Grenouille, having escaped his punishment, chooses to throw himself to the poorest fishmongers of Paris after dousing himself in the rest of his miraculous perfume. They descend upon him, tearing him apart and devouring his body, a cannibalistic parody of Christian communion. And while the text facetiously redeems them: “Though the meal lay rather heavy on their stomachs, their hearts were definitely light. All of a sudden there were delightful, bright flutterings in their dark souls. And on their faces was a delicate, virginal glow of happiness,” its implications are pure sacrilege. The people who tore Grenouille limb from limb aren’t elevated by the incredible art they’ve just consumed. The innocence of the victims that’s gone into making it hasn’t redeemed them. They’re a pack of murderers celebrating a murderer and replicating his act of murder in the process. While giving an artist the highest tribute: being so boundlessly passionate about his work that they lose their minds, and, in replicating his act of mastery over nature, destroy it, and him. The conclusion is absolutely blasphemous, and strangely thrilling.

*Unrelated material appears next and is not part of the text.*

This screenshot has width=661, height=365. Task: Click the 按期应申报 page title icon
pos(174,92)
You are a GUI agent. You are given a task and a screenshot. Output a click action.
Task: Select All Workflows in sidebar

It turns out that the pre-rationality of scent, while sometimes unmasking the supposedly wise as foolish in their own way, can’t be fully trusted, either. If the novel is advancing any idea consistently, it’s the postmodern idea that both embodied and intellectual knowledge are unstable. Rational thought is time-bound by the foundational beliefs of the day, prone to selfishness and bias. Pre-rational thought runs the risk of ignoring obvious truths and is especially susceptible to manipulative genius using gut-instinct-following fools to achieve their own ends. The fool truly is led around by their nose, yet more refined sorts of fools over-intellectualize their senses at their own peril.